A choice of 3 career paths to guide your career development
As soon as they return from their international placement, the aim is to finalise their professional project during the remaining months. To achieve this, and to take full advantage of the multi-disciplinary nature of the programme, several ‘pathways’ and ‘profiles’ are offered at the end of the course.
Students must choose a pathway and a profile, except for students on work-study contracts (contrat de professionnalisation) who work in a company during the ‘profile’ periods.
Sustainable development pathway
The sustainable development pathway provides an understanding of the major issues involved in sustainable development, with an overview of the various related problems, existing solutions and their limitations. The aim is to develop the concept of human development based on 3 pillars: economic efficiency, social equity and environmental quality.
The course also enables students to acquire new knowledge and engineering skills in the fields of eco-design, life-cycle analysis, renewable energies, energy transition, material resources and recycling, and land-use planning.

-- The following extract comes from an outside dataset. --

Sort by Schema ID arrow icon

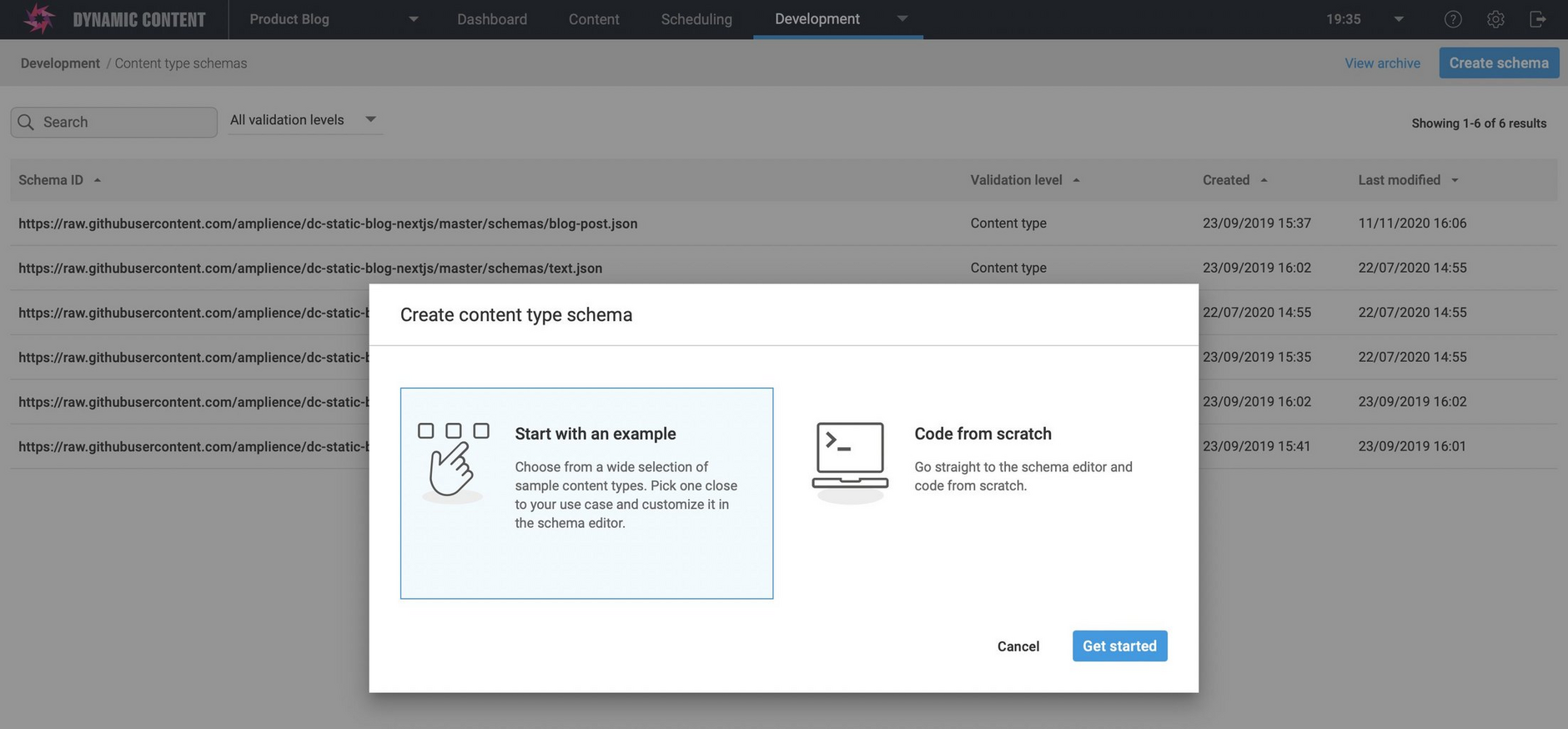click(98, 180)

Innovation and digital transformation pathway
In today’s digital society, it is essential for businesses to embrace digital transformation. Digital innovation can profoundly change a company’s core business by offering its customers new products and services. But it is also a way for the company to transform all its components (business processes, culture, organisation, etc.).

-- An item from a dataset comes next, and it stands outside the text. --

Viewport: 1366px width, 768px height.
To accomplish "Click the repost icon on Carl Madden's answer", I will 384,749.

Within a company, digital transformation translates into new strategies, an overhaul of the business model to take advantage of the opportunities offered by new technologies, new digital products and services, optimised productivity, new organisational models and new ways of working.

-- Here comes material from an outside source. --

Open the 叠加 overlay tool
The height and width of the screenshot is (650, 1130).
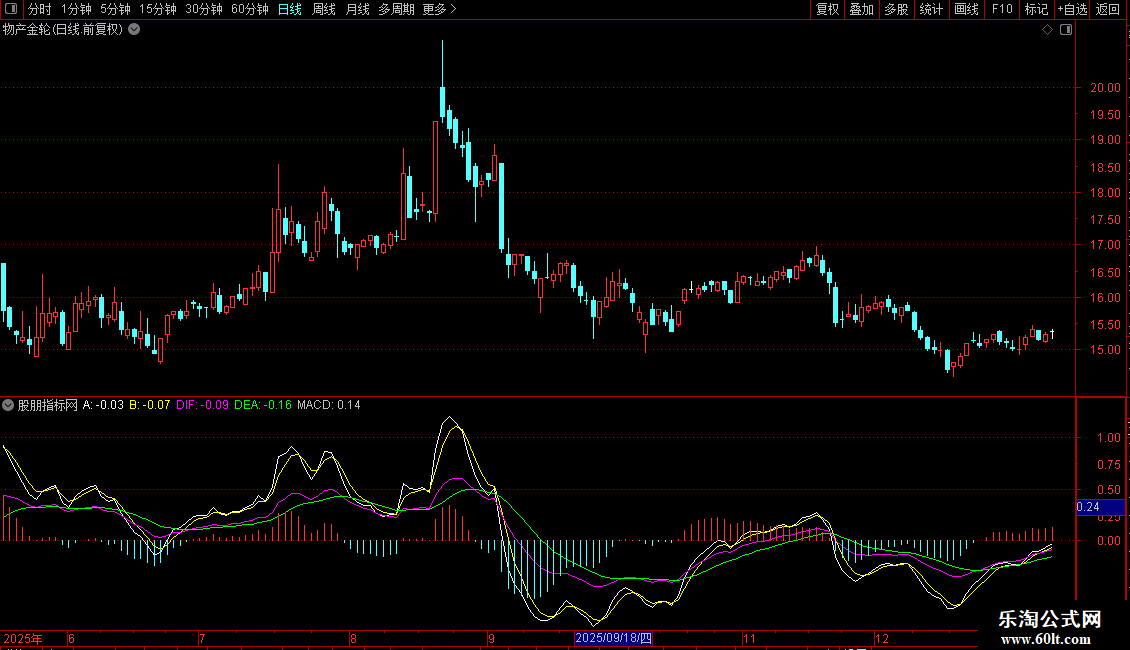861,10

Industrial innovation pathway
Industry 4.0, also known as the Industry of the Future or the Fourth Industrial Revolution, is fundamentally characterised by intelligent automation and the integration of new technologies into the company’s value chain.
It is a digital transformation that affects not only systems and processes, but also management methods, business models and internal skills development.
As a result, companies need engineers who, on the one hand, know and understand the processes and, on the other, are capable of managing major transformation projects from both a technological and a human point of view.